The problem with the idea of a dystopian future is that reality does not operate like that, a slow decline into ever-poorer health and depression. Whether it is an individual, a business or a community, adverse conditions always cause a sudden collapse once vital tipping points are encountered. Individuals and businesses collapse more rapidly, communities are more resilient – though utterly dependent on stable and sustainable resources.
With a rapidly-heating world particularly affecting food security, ruled by corporations and politicians fighting for greater power, there can only be one possible future. Utterly dependent on foreign resources in an ever-more chaotic and conflicted world as populations increase, millions starve or attempt to flee climate realities – any of the numerous tipping points, be they political or natural, can cause a domino effect resulting in sudden collapse.

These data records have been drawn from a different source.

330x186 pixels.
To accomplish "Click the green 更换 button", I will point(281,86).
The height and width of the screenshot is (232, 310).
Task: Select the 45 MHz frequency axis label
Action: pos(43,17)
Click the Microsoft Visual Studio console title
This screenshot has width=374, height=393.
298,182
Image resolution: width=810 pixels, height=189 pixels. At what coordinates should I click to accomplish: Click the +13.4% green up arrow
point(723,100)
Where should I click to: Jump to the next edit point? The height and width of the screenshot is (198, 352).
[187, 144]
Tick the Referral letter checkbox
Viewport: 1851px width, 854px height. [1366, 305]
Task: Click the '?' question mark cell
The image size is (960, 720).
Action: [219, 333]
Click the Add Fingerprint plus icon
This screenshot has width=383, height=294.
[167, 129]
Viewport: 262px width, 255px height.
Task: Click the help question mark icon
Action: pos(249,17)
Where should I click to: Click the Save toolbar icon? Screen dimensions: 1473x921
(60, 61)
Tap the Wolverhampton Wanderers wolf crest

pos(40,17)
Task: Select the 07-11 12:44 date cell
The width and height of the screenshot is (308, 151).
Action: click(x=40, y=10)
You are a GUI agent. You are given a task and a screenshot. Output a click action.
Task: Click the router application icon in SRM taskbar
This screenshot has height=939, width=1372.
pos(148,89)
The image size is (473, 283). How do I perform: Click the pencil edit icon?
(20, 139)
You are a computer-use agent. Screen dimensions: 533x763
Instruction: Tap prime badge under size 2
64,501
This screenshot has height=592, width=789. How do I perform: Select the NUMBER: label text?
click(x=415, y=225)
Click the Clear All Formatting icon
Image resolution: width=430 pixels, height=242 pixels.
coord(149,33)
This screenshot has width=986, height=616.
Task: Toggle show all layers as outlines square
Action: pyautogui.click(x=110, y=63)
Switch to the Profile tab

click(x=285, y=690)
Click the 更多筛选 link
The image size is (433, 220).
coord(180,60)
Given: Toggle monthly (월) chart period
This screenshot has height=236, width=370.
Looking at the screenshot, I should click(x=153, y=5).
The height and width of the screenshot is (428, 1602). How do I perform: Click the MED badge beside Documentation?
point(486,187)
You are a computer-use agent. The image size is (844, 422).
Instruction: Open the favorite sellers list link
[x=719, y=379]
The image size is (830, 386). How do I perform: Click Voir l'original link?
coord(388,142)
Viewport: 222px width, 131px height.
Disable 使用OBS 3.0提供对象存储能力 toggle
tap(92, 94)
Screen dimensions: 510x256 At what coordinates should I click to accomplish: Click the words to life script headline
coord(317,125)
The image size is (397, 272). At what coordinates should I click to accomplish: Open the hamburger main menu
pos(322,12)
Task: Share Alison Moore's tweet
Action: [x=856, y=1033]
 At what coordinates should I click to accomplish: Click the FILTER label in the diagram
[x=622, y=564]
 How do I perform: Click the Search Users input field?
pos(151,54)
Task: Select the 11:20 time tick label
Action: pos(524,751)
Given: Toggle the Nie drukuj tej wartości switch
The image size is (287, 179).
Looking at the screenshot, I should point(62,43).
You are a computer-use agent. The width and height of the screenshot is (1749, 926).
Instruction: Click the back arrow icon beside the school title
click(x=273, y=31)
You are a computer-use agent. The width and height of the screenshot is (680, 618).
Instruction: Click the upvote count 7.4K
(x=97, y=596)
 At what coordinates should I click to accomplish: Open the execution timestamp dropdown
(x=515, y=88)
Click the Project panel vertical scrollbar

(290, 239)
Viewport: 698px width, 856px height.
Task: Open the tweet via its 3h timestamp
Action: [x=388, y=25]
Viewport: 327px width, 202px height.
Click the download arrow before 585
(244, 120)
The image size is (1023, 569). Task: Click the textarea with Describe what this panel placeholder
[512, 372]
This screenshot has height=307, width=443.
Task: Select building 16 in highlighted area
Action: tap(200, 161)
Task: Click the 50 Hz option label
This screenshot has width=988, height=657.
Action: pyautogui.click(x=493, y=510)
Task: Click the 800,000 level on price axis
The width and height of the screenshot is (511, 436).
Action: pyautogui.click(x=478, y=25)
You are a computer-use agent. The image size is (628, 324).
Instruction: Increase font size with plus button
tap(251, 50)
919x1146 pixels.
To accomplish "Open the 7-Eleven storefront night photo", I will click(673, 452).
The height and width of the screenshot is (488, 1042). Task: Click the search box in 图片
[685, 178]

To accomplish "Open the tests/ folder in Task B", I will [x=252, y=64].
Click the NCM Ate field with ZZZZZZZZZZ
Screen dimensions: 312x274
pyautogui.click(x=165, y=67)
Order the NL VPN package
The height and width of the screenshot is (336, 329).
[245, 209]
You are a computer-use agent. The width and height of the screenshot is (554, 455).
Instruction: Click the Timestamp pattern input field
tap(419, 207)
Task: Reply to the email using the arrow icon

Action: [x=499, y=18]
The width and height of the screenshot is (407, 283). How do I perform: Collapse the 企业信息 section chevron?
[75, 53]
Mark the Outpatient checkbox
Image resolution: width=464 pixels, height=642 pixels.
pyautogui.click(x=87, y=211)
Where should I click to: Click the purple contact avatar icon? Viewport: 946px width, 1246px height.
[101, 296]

Incomprehensible for most people that live in a delusional world, we are so overspecialised and dependent on cheap, easily-accessible resources only available because of their non-sustainability, that the sudden collapse is inevitable, no matter how optimistic we are. Tim Winton’s world without utes will also be a world without food or energy and his dystopian future will rapidly pass.
Some people may survive – those adapted to tropical ecosystems, though they will no longer have an impact on the world’s ecology. Plants and animals, particularly those that we regard as weeds and pests, will quickly replace us, recycling our pollutants, cleaning the air, sea and land. The towers of north-eastern NSW and south-eastern Queensland will support vast numbers of flying foxes, fruit pigeons and other birds feasting on the fruits of the strangling fig forests encrusting them while saltwater crocodiles will enjoy the tropical mangrove forests at their base. Humanity’s only possible legacy will be a thin greasy line in the sedimentary rocks, indicating a species that was exterminated by its hatred of nature and of its neighbours. People who can accept genocide in Palestine for the white persons’ narcissistic and delusional supremacy of their ideals of a ‘greater good’, are people who can only experience a short and ugly future.